Hermes de sonsuzlukta yaşarmış. Onun da aslında fark etmemesi gerekirmiş, ama çocukken kendisini neşelendiren, mutluluklarından mutlu olduğu insanların hüzne bile değil, durağanlığa geçmeleri, uyur gibi yaşamaya başlamaları, ona da keyif vermez olmuş.Eee artık Hermes de büyümüş, genç bir delikanlı olmuştur. Tüm bunların babasının yaptığı bir büyü sayesinde olduğunu anlar. “E, peki bunu nasıl anlamış” diyeceksiniz. Tüm tanrıların kendilerine has özellikleri olduğu gibi, Hermes’in de kendine has bir özelliği varmış. Bu özelliği, hayallerini düşünmesi değil, hayallerini görmesiymiş. Herkes hayalini kafasında kurarken, o gözleriyle aynı zamanda görürmüş. Ve küçükken babasının kucağında insanların pervasızlıklarını dinlerken hayal gücü öylesine genişlemiş ki, çok genç yaşta büyük bir bilge olmuş.

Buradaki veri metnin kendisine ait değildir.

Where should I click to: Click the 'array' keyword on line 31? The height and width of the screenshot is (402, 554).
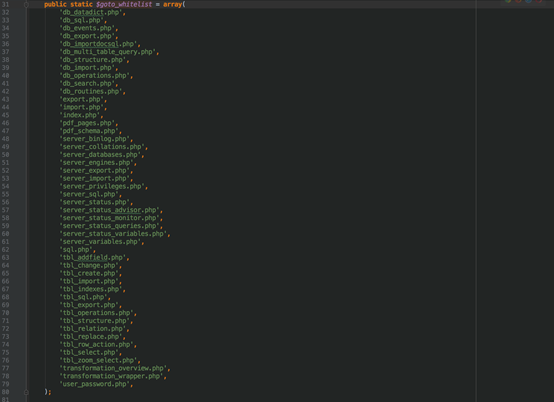[172, 5]
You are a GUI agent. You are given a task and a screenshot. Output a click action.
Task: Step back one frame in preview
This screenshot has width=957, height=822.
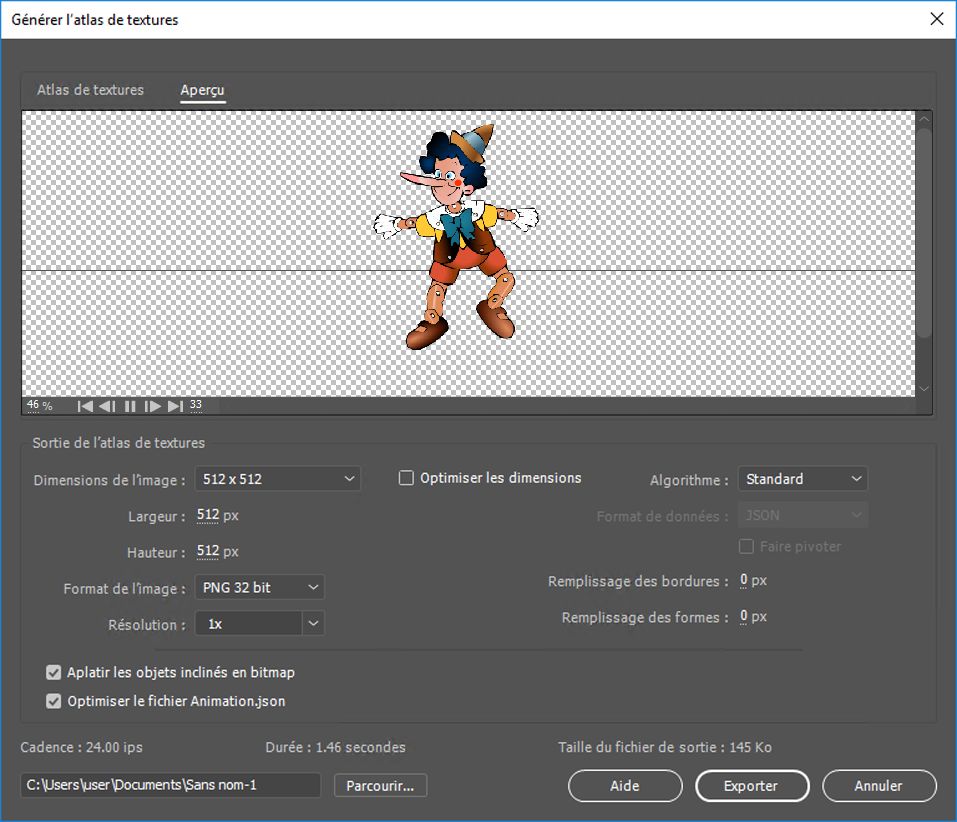click(x=108, y=406)
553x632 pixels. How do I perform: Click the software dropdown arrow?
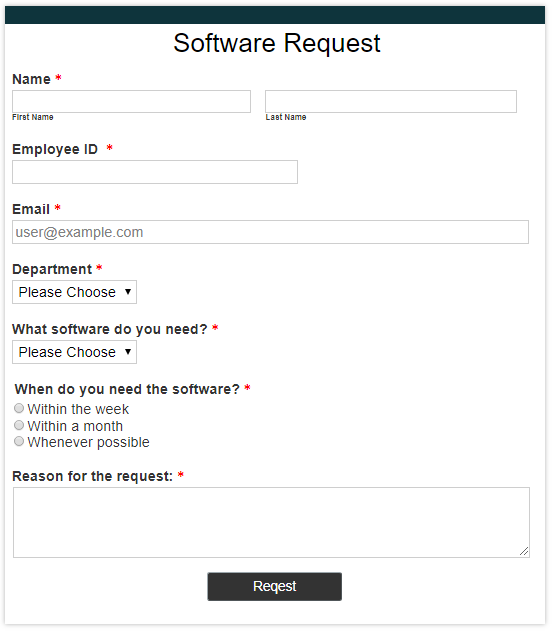(128, 352)
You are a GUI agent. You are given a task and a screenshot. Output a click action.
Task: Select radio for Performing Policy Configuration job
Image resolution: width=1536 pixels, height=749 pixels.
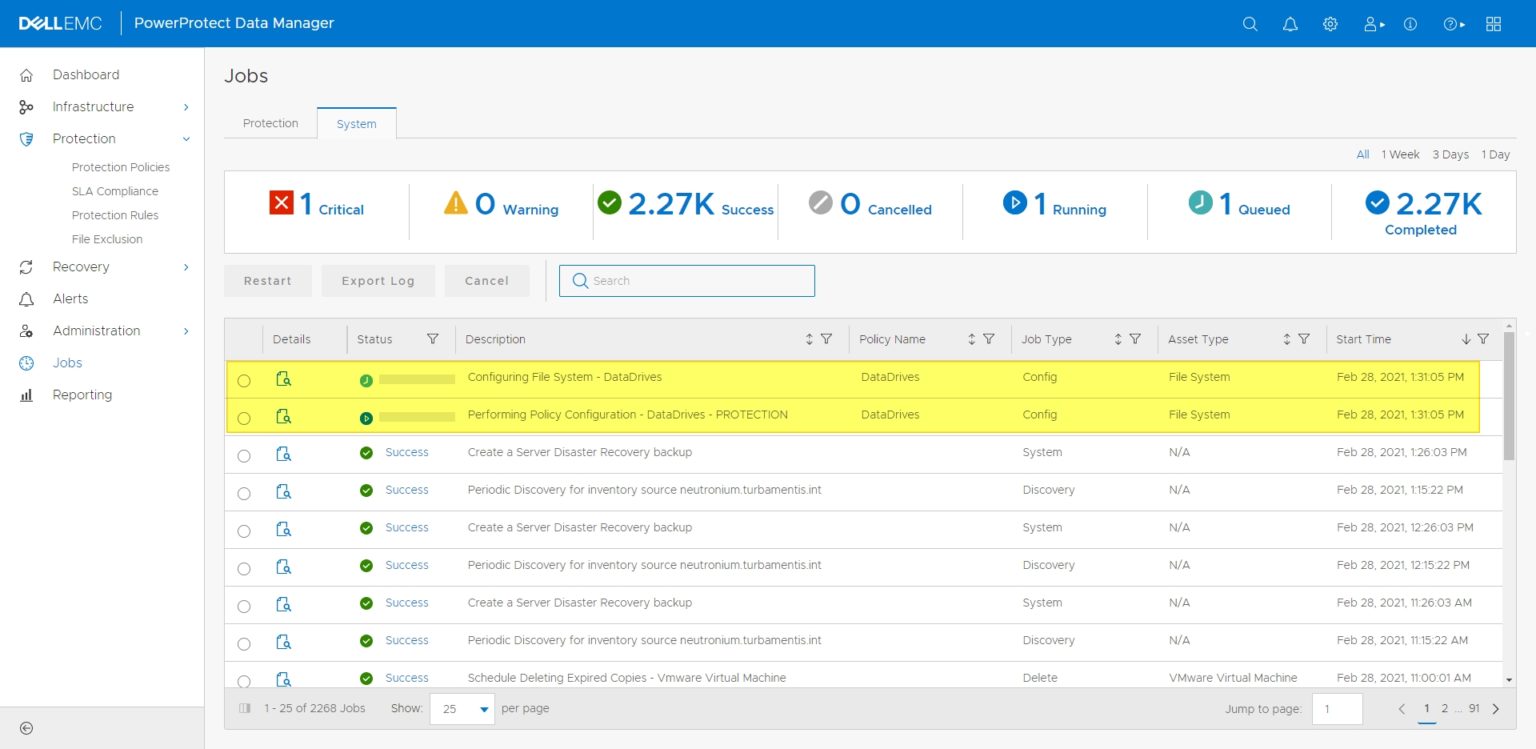point(244,418)
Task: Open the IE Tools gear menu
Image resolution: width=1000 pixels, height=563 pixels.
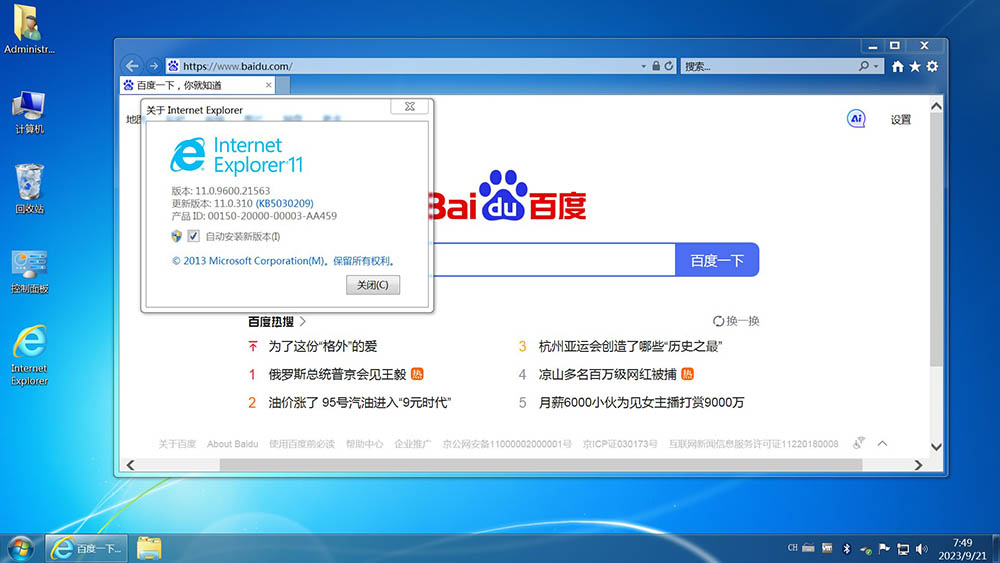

Hermes hep insanların arasına karışırmış. Onların yaşamlarına girip oyunlarını çocukkenki gibi izlemek ve eğlenmek istermiş. İnsanlarla başka başka kılıklarda konuşurken, insanların ona hep zamandan bahsettiklerini fark etmiş. Neymiş acaba bu zaman denilen şey. Öyle çok duymuş ki insanlardan bu zaman kelimesini, bir gün zamanı gözleriyle görmüş. Görünce de, bir tek babasının bildiği bir şeyi artık oda öğrenmiş. Ve o vakit anlamış, babasının nasıl hem insanları, hem de tanrıları kandırdığını. Zaman öyle ilginçmiş ki, onu görünce, babasının insanlara ne kadar acılar hazırladığını, tanrılar sonsuz yaşarken insanların ömrünün ne kadar az olduğunu ve ellerindeki mutluluğun günden güne babası tarafından nasıl çalındığını yalnızca hayal etmemiş, aynı zamanda görmüş.

İşte ossaat babasına düşman olmuş. Tam düşmanlık denemez buna, fakat sahip olduğu bilgelikle babasına, yaptığının yanlış olduğunu öğretmek istemiş. Bunu da kendisi değil, bizzat insanların ağzından öğrenmesini istemiş.

Bilgeliğini önce insanlara sunacakmış, onlar da, öğrendikten sonra Zeus’un başına kakacakmış. O zaman, Zeus oğlunun ne kadar bilge olduğunu öğrenecek ve tahta, insanların ve tanrıların dostu Hermes geçecekmiş. Ama Hermes’in öğrettiklerine bakılırsa durum hiç de öyle olmayacak gibiymiş ya, Hermes artık o kadarını anlatmamış.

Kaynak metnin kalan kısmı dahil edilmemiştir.